Bella Li is the author of Argosy (2017), Lost Lake (2018) and Theory of Colours (2021), published by Vagabond Press. In 2017, Argosy won the Victorian Premier's Literary Awards 2018 (Poetry). Li also won the NSW Premier's Literary Awards 2018 (Poetry) for Argosy, the Judges' Comments noting that, 'Bella Li’s sophisticated handling of language, form, time and image offers a remarkable synthesis of European surrealism and an antipodean sensibility, via a Chinese–Australian history.
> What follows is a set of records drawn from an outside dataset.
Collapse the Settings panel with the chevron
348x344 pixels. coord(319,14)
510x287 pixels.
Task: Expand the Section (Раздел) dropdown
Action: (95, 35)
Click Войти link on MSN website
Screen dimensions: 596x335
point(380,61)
This important contribution to Australian poetic imagination and traditions doubles as a Southern Hemisphere rewriting and re-imaging of world traditions.'

== Awards and recognition ==

- Shortlisted, University of Melbourne's Australian Centre Literary Awards, Wesley Michel Wright Prize, 2014 for Maps, Cargo
- Highly commended, Anne Elder Award, 2017 for Argosy
- Shortlisted, Red Room Poetry fellowship, 2017
- Commended, University of Melbourne's Australian Centre Literary Awards, Wesley Michel Wright Prize, 2017 for Argosy
- Winner, Victorian Premier's Literary Awards Poetry Prize, 2018 for Argosy
- Winner, NSW Premier's Literary Awards Kenneth Slessor Prize for Poetry, 2018 for Argosy
- Shortlisted, Queensland Literary Awards Judith Wright Calanthe Award, 2018 for Lost Lake
- Shortlisted, NSW Premier's Literary Awards Kenneth Slessor Prize for Poetry, 2022 for Theory of Colours

== Works ==

- Li, Bella (2013). "Maps, Cargo"
- Li, Bella (2017). "Argosy"
- Li, Bella (2018). "Lost Lake"
- Li, Bella (2021). "Theory of Colours"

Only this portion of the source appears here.